Восприятие монголо-татар новгородским летописцем — автором рассказа о нашествии Батыя — традиционно оценивается как крайне негативное. Исследователи давно обратили внимание на резкую антитатарскую направленность статьи НПЛ, подчеркивая, что новгородец, «не испытавший на себе кошмары нашествия», мог быть «более свободен в своих высказываниях», нежели книжники других русских земель[139]. Однако сама по себе констатация негативного отношения к захватчикам не позволяет реконструировать то, как именно воспринимал монголо-татар летописец.
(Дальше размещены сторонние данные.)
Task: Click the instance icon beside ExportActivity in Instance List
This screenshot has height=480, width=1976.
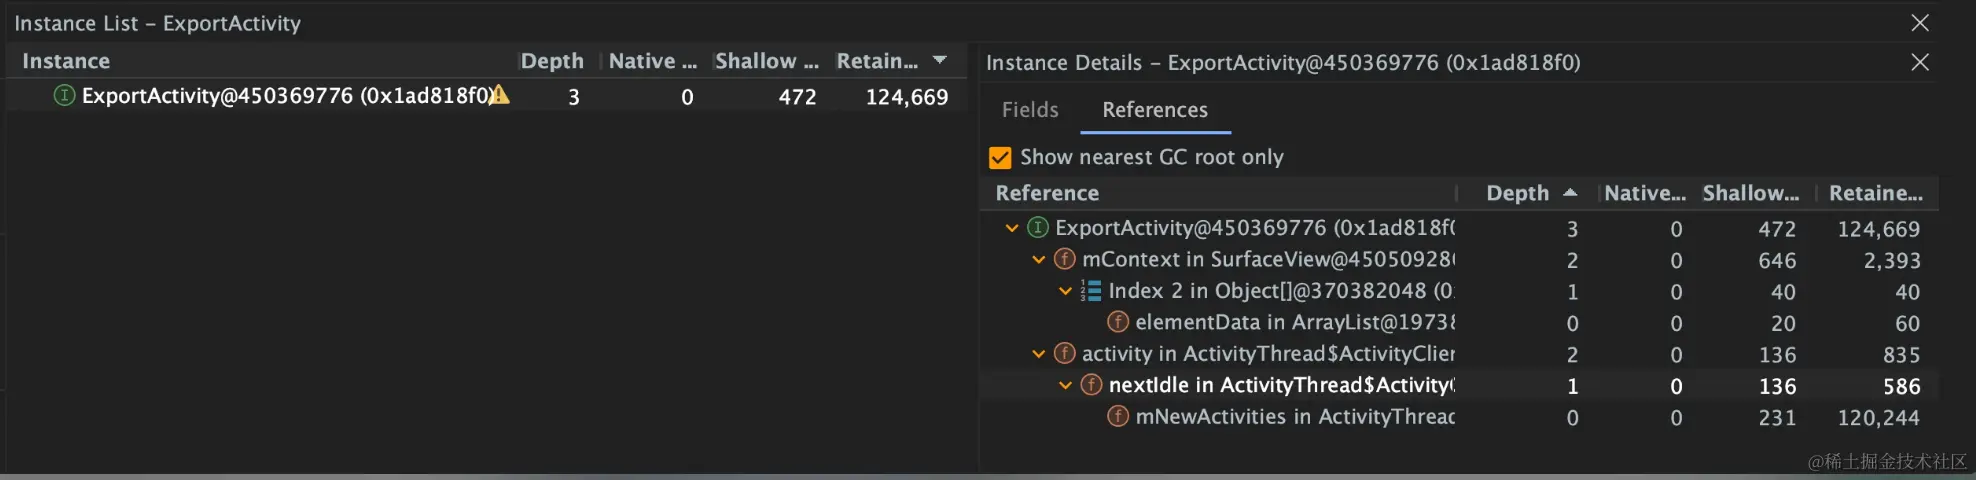Action: (x=64, y=96)
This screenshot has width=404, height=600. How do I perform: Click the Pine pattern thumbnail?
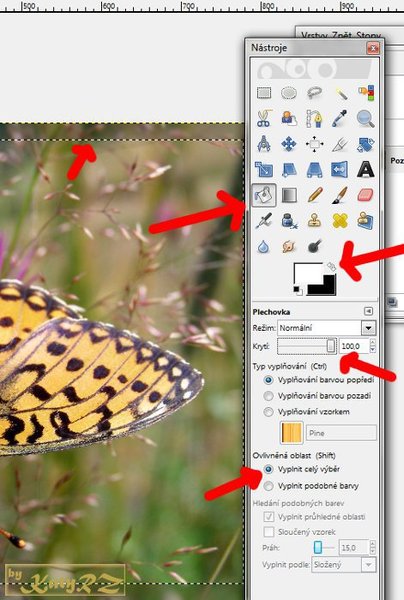tap(292, 433)

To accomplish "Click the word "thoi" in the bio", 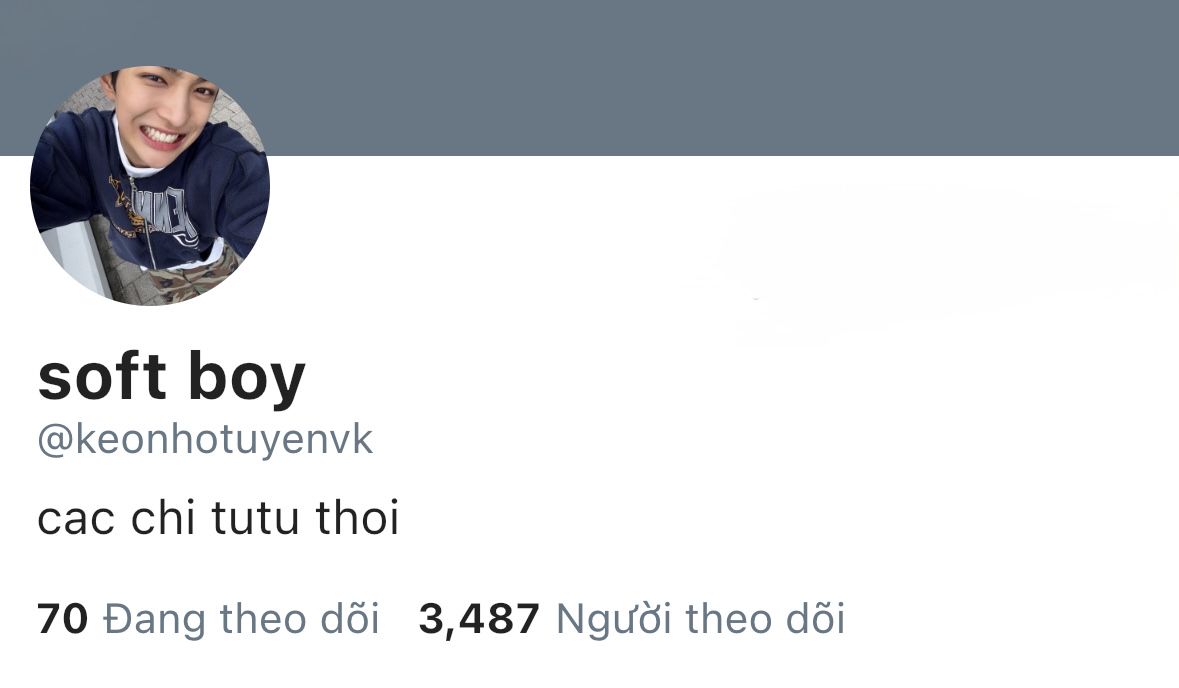I will pyautogui.click(x=357, y=518).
Прежде всего, следует показать «оттенки этой негативности», указать на своеобразие оценок, данных татарам новгородским книжником.
Судя по всему, монголо-татары воспринимались летописцем не просто в качестве врагов — захватчиков, разоривших русские города, но главным образом в качестве неотвратимого зла, само происхождение, формы и результаты проявления которого лежат, так сказать, в «потусторонней» плоскости. Подобный подход к характеристике монголо-татар проявляется в целом ряде деталей их описания.
Уже в эпитетах, которые автор рассказа НПЛ присваивает захватчикам, проглядывается общий настрой летописца по отношению к монголо-татарам, та «призма», при помощи которой он пытается разглядеть народ, смерчем пронесшийся по Руси.
В тексте летописного рассказа неоднократно подчеркивается то, что ордынцы — «иноплеменьници, глаголемии Татарове». При этом специально (и тоже неоднократно) указывается на то, что эти «иноплеменьници» — «погании», «безбожнии», «безаконьнии», «оканьнии», на то, что они «кровопролитцы крестьяньскыя крови», «безаконьнии Измаильти», «оканьнии безбожници» и т. п.[140] Создается впечатление, что книжник ведет речь в первую очередь об иноплеменниках в принципе, вообще об иноплеменниках, обладающих при этом набором заранее определенных качеств. Этнические корни, верования, то, что принято называть «обычаи и нравы» захватчиков, для него не имеют значения. Летописец не дает оценок конкретным действиям татар. Он беспристрастен в описании ужасов татарского нашествия и лишь констатирует произошедшие события, не сопровождая рассказ какими бы то ни было комментариями.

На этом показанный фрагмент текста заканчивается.